Testo del documento ->
▬▬▬▬▬▬▬▬▬▬

Una cosa che ho capito lavorando con i ristoranti è che il consumatore deve essere messo nelle condizioni di avere un prodotto perfetto, senza dover aggiungere acqua: il mio compito è darti un prodotto finito e pronto da gustare. Pensa a cosa accade quando aggiungi l’acqua al whisky, se la prima cosa che senti quando ti avvicini è l’alcol. Quando imbottiglio, io devo aspettare 4 mesi prima che si stabilizzi, e tu lo bevi dopo 30 secondi. Come fa a essersi stabilizzato? Si apre giusto quel pochino, però poi esce l’amaro… non lo apprezzi così com’è.

WHISKYART: Insomma, l’imbottigliatore mette al servizio del consumatore finale tutta la propria esperienza.
Marco Maltagliati: Non è per essere altezzosi, ma c’è una grande ricerca nel prodotto che creiamo, in modo che chi si trovi a berlo debba solo dire, “Cazzo ma che buono, è un cask strength?” No, è un single cask proposto a quei gradi perché sono quelli giusti. Per dire, entro fine anno uscirà un whisky (non ti dico quale) che avrà più di vent’anni: se dopo questo periodo è sceso al 55,5% o 50 o 53, lo lasci così com’è, perché ha già assunto la gradazione giusta. Ma ci son voluti vent’anni però! Se imbottigli un 6 anni al 60% sei un pazzo scatenato, perché fai prima a versare una tanica di benzina (che viene anche meglio!).

▬▬▬▬▬▬▬▬▬▬

Elenco di puntamento su testo ed elementi
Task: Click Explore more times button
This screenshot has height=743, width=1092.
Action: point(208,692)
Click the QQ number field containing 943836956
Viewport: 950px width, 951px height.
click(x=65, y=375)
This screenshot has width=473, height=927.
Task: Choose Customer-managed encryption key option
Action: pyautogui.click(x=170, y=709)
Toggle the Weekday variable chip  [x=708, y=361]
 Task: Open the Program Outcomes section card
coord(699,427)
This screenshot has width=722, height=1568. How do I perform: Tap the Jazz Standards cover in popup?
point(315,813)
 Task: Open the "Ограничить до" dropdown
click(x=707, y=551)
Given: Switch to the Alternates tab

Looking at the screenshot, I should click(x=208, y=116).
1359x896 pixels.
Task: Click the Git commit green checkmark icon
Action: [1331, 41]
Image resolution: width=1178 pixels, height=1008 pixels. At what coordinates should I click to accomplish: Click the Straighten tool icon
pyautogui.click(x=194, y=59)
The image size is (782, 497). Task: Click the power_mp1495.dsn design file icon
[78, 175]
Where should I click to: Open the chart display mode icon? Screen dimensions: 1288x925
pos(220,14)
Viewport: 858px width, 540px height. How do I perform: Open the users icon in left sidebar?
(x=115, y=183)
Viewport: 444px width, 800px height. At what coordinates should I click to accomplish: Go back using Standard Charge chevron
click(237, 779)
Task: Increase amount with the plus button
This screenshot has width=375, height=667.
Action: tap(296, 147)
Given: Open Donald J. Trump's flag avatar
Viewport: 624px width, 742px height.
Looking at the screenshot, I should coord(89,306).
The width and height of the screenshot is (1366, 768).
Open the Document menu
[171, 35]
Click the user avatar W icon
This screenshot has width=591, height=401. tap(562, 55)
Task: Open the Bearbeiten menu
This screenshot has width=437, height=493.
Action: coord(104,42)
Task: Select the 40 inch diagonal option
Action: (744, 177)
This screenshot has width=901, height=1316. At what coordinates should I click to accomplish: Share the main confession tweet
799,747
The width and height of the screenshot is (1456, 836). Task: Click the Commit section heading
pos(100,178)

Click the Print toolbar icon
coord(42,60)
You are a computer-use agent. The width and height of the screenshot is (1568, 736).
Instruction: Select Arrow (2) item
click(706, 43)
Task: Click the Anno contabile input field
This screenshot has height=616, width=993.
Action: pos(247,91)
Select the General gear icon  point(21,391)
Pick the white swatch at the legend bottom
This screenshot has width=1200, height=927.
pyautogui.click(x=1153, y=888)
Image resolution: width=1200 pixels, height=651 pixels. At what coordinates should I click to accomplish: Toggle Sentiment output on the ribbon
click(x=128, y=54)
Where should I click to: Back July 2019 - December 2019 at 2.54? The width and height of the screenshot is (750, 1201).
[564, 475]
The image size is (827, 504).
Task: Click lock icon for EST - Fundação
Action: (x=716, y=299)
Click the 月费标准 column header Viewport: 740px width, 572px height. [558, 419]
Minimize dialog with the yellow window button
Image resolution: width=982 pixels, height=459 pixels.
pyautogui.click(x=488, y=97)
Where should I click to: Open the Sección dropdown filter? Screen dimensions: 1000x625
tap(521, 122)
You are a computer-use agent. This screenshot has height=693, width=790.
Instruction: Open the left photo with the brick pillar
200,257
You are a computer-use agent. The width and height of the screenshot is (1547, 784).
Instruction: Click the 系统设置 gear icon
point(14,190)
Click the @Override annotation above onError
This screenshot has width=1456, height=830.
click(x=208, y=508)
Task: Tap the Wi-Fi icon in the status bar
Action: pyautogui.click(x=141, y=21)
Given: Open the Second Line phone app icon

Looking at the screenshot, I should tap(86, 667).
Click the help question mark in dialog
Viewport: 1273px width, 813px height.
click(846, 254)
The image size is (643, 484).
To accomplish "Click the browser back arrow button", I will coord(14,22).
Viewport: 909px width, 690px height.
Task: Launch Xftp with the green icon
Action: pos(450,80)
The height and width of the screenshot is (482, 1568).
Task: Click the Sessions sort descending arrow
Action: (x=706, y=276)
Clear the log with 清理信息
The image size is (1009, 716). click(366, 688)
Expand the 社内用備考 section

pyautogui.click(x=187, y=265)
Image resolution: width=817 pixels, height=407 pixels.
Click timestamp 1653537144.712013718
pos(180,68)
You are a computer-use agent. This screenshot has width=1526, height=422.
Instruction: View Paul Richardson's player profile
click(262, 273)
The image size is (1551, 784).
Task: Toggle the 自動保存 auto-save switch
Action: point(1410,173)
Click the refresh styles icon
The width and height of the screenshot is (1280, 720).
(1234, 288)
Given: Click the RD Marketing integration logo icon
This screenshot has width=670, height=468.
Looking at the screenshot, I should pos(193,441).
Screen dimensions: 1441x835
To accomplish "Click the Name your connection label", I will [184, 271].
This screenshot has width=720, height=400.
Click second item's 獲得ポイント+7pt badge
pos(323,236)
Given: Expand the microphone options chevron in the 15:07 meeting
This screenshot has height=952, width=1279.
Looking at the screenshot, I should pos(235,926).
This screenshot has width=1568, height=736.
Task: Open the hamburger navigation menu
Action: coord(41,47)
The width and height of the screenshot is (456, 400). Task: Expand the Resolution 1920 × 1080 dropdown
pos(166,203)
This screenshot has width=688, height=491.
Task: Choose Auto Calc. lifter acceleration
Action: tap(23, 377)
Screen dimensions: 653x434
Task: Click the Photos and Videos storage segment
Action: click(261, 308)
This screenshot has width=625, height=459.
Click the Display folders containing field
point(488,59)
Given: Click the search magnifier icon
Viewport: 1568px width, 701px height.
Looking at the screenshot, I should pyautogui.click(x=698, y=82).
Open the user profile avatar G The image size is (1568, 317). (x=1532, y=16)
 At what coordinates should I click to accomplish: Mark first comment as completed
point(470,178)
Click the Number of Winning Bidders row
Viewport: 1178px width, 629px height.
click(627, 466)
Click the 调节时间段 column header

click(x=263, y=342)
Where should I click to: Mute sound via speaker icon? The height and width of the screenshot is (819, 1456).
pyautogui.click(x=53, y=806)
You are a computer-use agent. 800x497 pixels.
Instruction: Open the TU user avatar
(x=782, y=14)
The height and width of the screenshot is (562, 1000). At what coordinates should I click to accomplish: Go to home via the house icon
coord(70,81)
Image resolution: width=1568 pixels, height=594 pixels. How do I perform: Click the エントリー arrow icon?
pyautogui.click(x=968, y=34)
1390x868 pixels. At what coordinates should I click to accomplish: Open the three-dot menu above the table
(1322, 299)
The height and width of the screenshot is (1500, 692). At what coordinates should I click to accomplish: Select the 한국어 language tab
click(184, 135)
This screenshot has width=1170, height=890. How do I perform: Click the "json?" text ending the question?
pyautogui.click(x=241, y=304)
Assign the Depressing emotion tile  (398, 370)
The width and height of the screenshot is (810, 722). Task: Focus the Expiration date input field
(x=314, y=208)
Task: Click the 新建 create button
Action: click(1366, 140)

▬▬▬▬▬▬▬▬▬▬

Compiti da svolgere ->
1. Trascrivi dall'intervista sul whisky il passo che va da "WHISKYART: Insomma, l’imbottigliatore" fino a "viene anche meglio!)." compreso.
2. Scrivi il seguito dell'intervista sul whisky, partendo dopo l'ultima frase riportata.
L'elenco non ha alcun legame con l'intervista sul whisky.

Risposte in ordine ->
1.
WHISKYART: Insomma, l’imbottigliatore mette al servizio del consumatore finale tutta la propria esperienza.
Marco Maltagliati: Non è per essere altezzosi, ma c’è una grande ricerca nel prodotto che creiamo, in modo che chi si trovi a berlo debba solo dire, “Cazzo ma che buono, è un cask strength?” No, è un single cask proposto a quei gradi perché sono quelli giusti. Per dire, entro fine anno uscirà un whisky (non ti dico quale) che avrà più di vent’anni: se dopo questo periodo è sceso al 55,5% o 50 o 53, lo lasci così com’è, perché ha già assunto la gradazione giusta. Ma ci son voluti vent’anni però! Se imbottigli un 6 anni al 60% sei un pazzo scatenato, perché fai prima a versare una tanica di benzina (che viene anche meglio!).

2.
WHISKYART: Quindi è l’alcol a giocare un ruolo chiave nella struttura e nell’armonia di un whisky?
Marco Maltagliati: Quello che io dico sempre è che il contenitore del whisky non è la bottiglia, ma l’alcol.
Se noi non avessimo l’alcol, tutti i sentori, i profumi, i sapori non ci sarebbero, ed è l’alcol che fa da involucro e lo rende buono e bilanciato oppure una schifezza. Poi subentra il legno, che secondo me contribuisce al 70% nella riuscita del whisky, che con i suoi carboni attivi purifica il distillato. Poi, tramite il cosiddetto “effetto polmone” grazie all’escursione termica del clima scozzese, estrae tutti gli aromi e i sapori del territorio circostante, della terra, dei fiori. C’è una doppia purificazione dell’alcol, prima nell’alambicco e poi nella botte, per cui bisogna avere pazienza.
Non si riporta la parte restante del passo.